Over the last thirty years, the Ontario and Federal Governments took a series of legislative measures that have significantly increased the amount of services in French provided by provincial and federal institutions during the 70s and 80s. The most important of these measures is undoubtedly the establishment of a province-wide system of French-medium schools. While it may be surmised that such measures have slowed down the linguistic assimilation of Franco-Ontarians, they have not stopped it.
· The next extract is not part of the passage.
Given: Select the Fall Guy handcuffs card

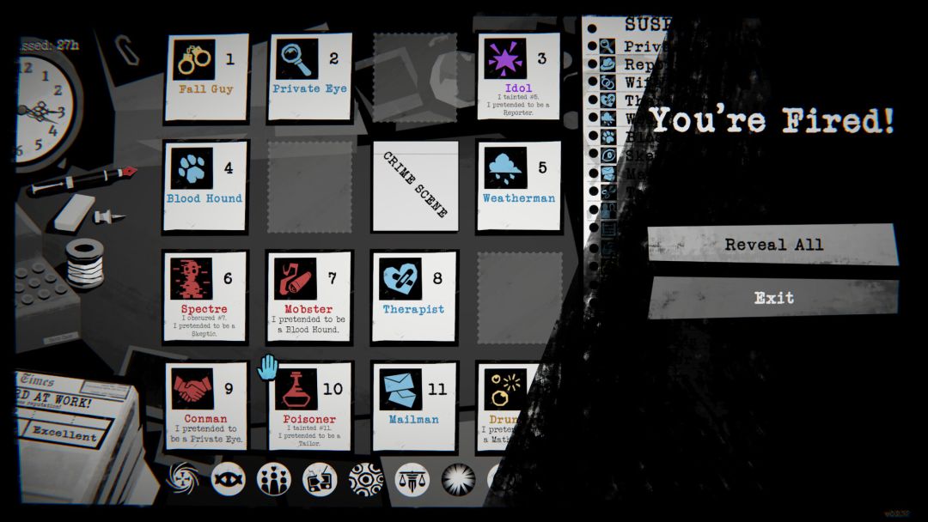Looking at the screenshot, I should [206, 77].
One has yet to see a reversal of the steady erosion of French as a home language in Ontario which has been documented by every Canadian census over the last thirty years. 

Thanks to the financial support of the Ontario Ministry of Education and of the Social Sciences and Humanities Research Council of Canada, in the late 70s and early 80s, Raymond Mougeon and his associates gathered several corpuses of spoken French in the Franco-Ontarian communities of Cornwall, Hawkesbury, North Bay, Pembroke, Rayside, Sudbury and Welland. One of the reasons why these particular communities were selected is that they differ markedly from one another with respect to local francophone concentration. In Hawkesbury, Francophones represent 85% of the local population and thus constitute a strong majority, in Rayside they represent 60% of the local population, in Cornwall 39%, in Sudbury 28%, in North Bay 18% and in Pembroke only 8%. In all the communities mentioned above, except in Welland, the corpuses of spoken Ontario French were gathered by carrying out taped semi-directed interviews with socially-stratified samples of adolescents who were enrolled in the local French-medium high schools and who had been brought up as children in home where both parents were native speakers of French or formed a linguistically mixed couple. The inclusion of individuals of mixed parentage in our adolescent speaker samples reflected the fact that linguistic exogamy is now a key characteristic of the Franco-Ontarian community. 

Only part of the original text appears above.